## Task requirements
Beginning at the line containing "Given: Click the Добавить", repeat each line below exactly up to and including the line containing "You are a GUI". Do not repeat the pictures.

• • • • •

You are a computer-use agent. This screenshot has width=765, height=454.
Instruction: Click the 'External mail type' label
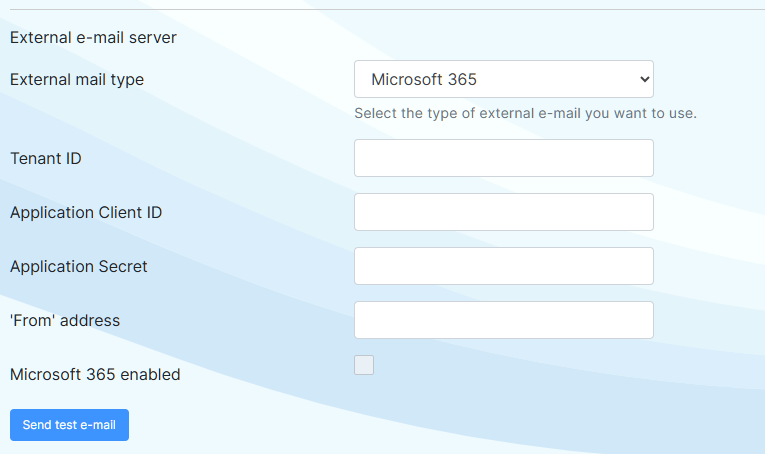[77, 79]
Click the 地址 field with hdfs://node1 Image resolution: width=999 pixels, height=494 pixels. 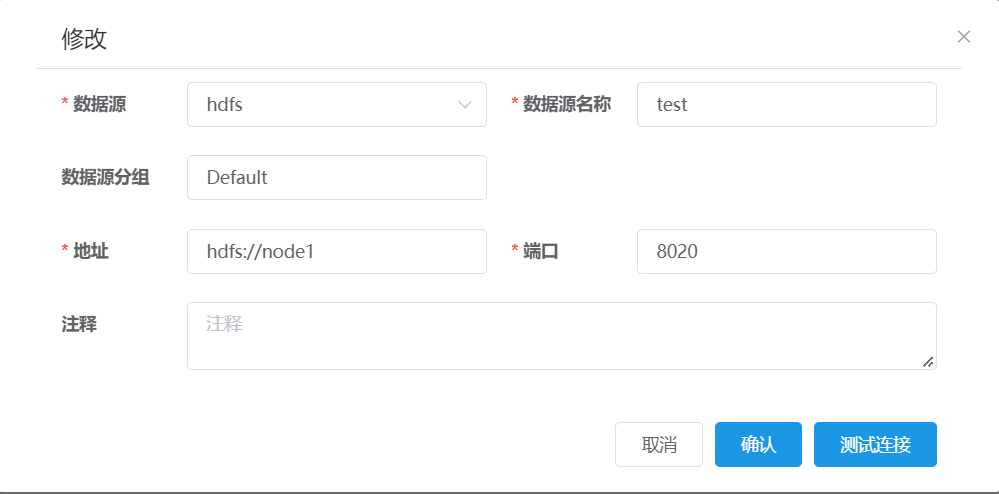point(336,251)
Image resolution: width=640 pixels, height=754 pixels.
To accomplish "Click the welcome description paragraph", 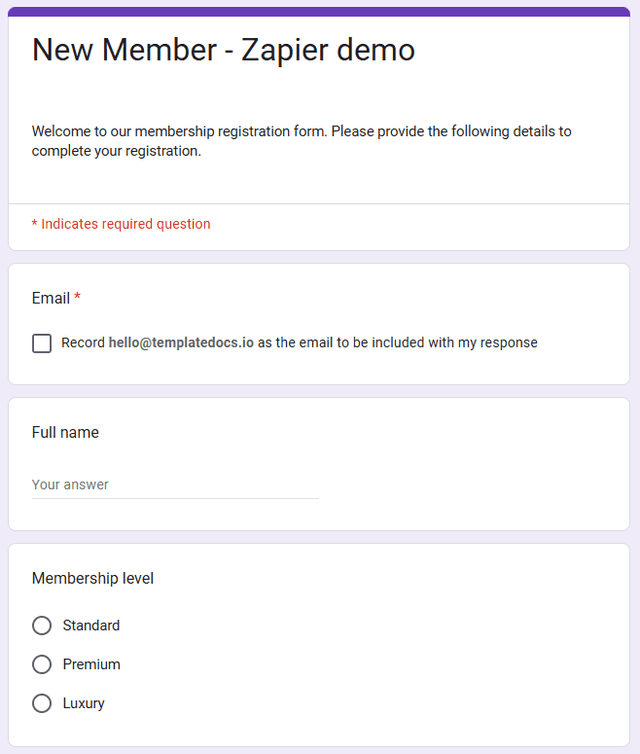I will [x=301, y=141].
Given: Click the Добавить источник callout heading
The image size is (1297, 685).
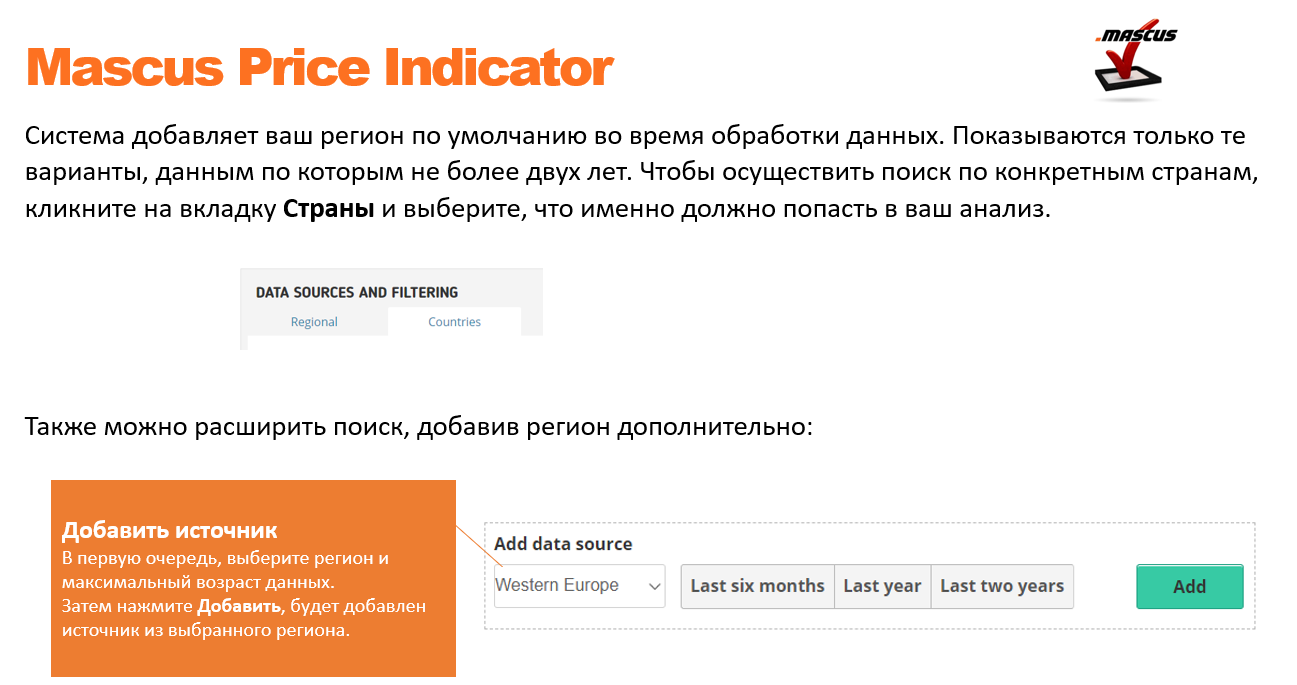Looking at the screenshot, I should pyautogui.click(x=170, y=530).
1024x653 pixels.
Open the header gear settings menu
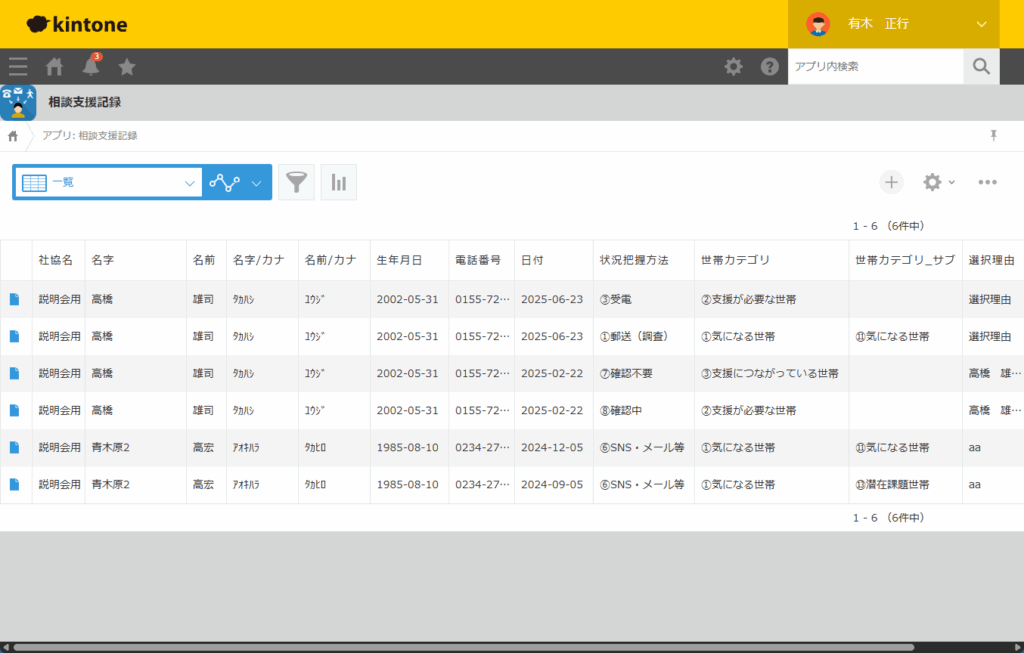733,67
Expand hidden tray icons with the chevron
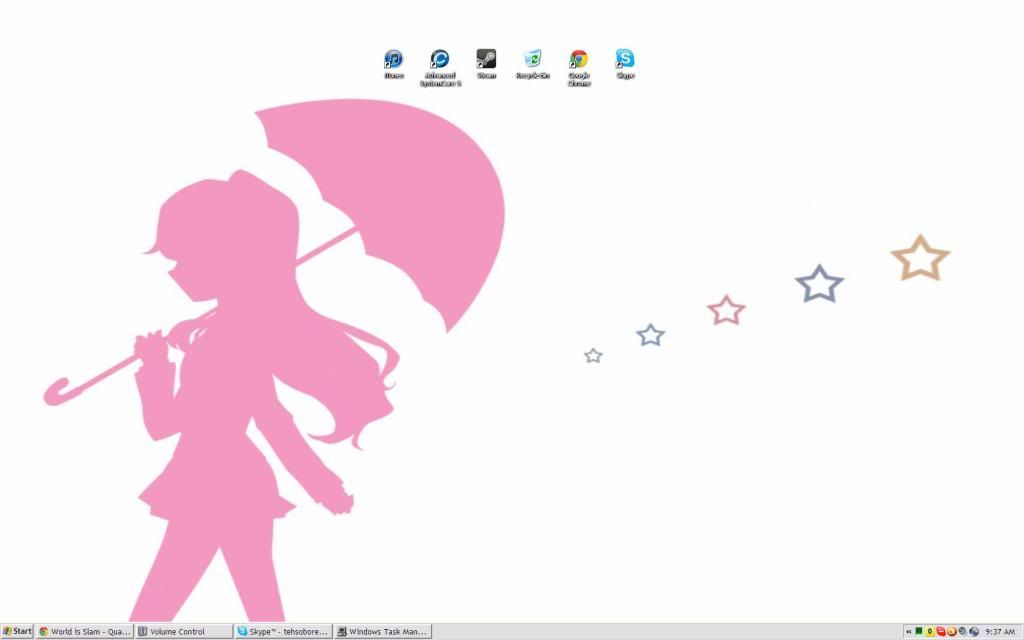Viewport: 1024px width, 640px height. click(908, 632)
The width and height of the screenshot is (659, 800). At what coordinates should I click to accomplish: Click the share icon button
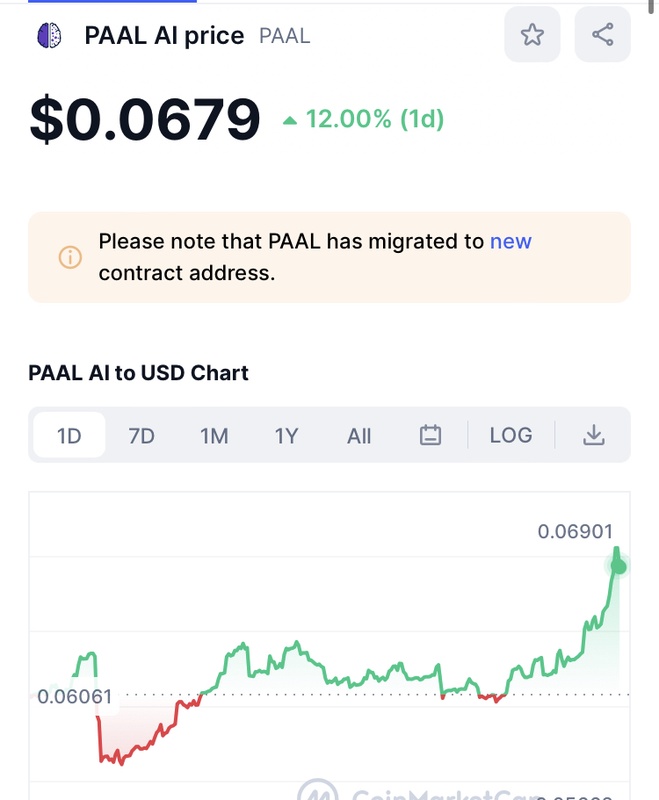[602, 35]
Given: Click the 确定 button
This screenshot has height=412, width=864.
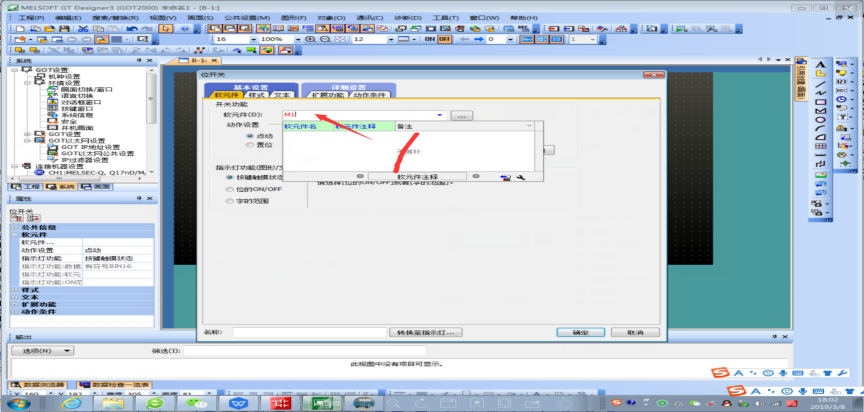Looking at the screenshot, I should pos(580,332).
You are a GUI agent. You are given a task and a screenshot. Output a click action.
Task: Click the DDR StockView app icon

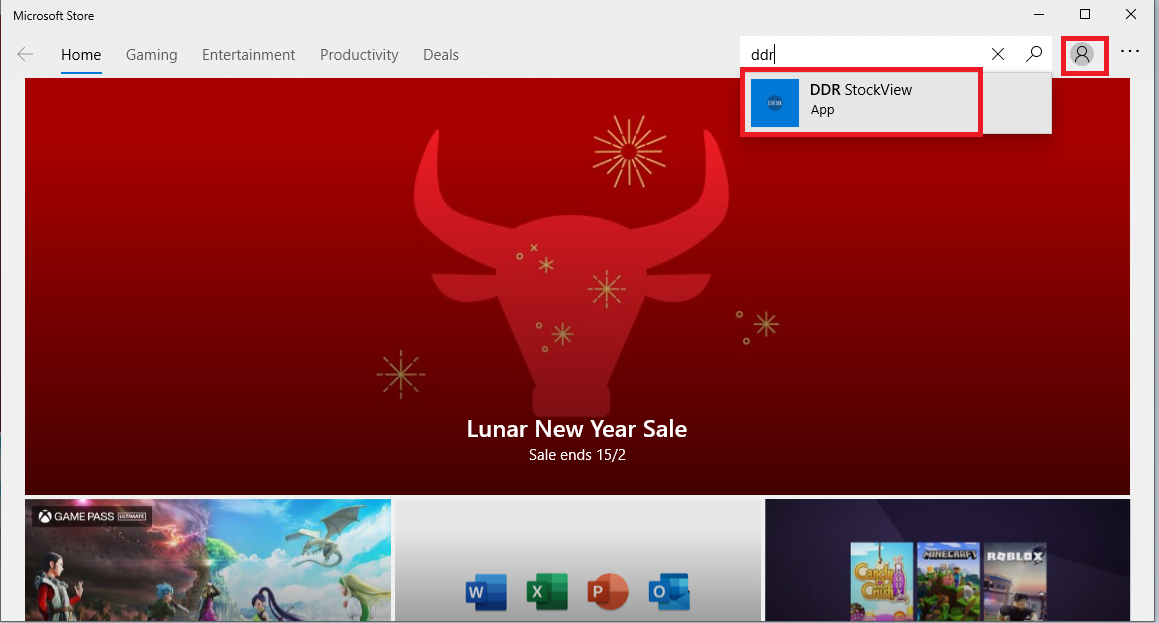pos(775,103)
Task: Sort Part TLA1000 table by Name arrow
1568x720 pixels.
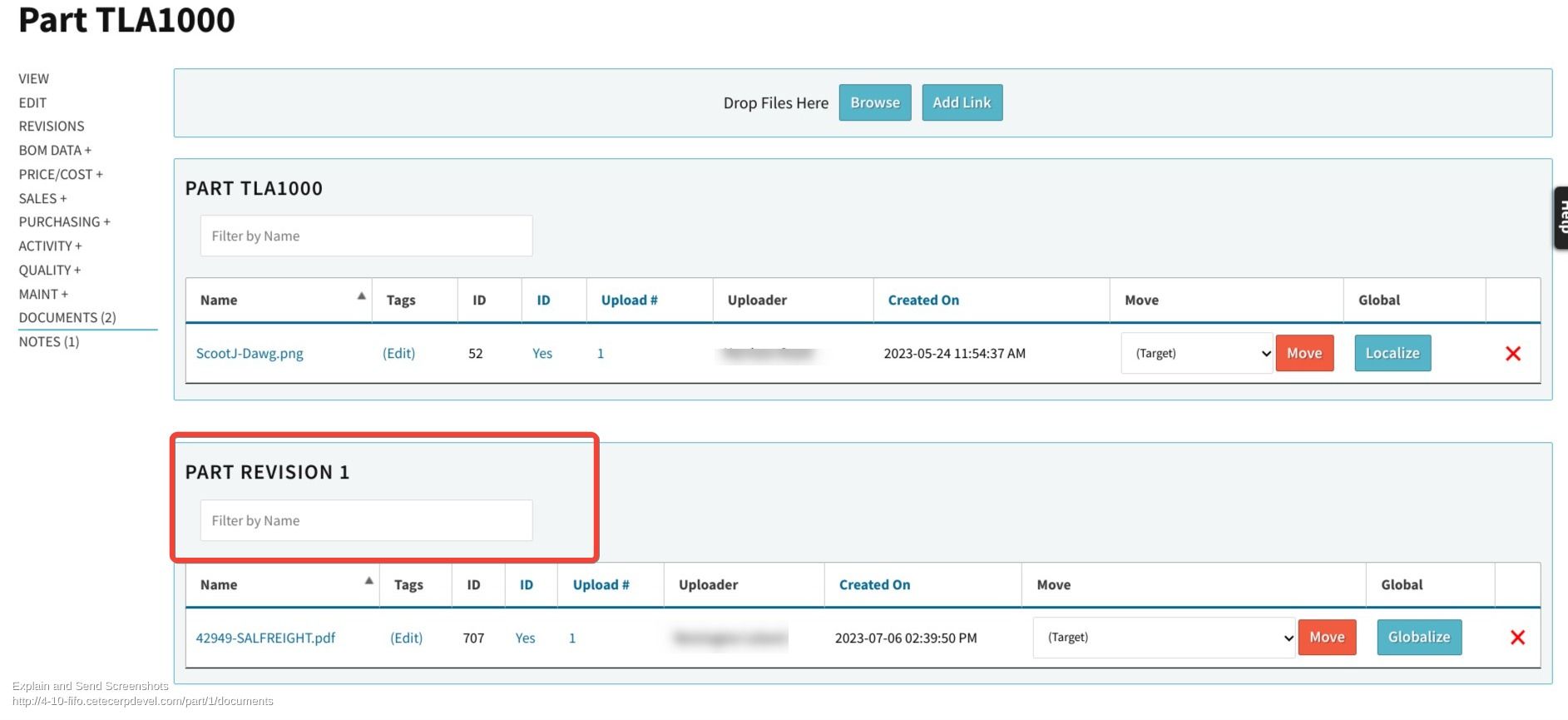Action: 361,296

• • • • •

## Result
Given: Click the Добавить источник callout heading
The image size is (1297, 685).
Looking at the screenshot, I should pyautogui.click(x=170, y=530).
1024x653 pixels.
Open the header gear settings menu
733,67
Expand hidden tray icons with the chevron
Viewport: 1024px width, 640px height. click(908, 632)
The width and height of the screenshot is (659, 800). At what coordinates should I click to accomplish: Click the share icon button
[602, 35]
Given: Click the 确定 button
This screenshot has height=412, width=864.
Looking at the screenshot, I should pos(580,332).
You are a GUI agent. You are given a task and a screenshot. Output a click action.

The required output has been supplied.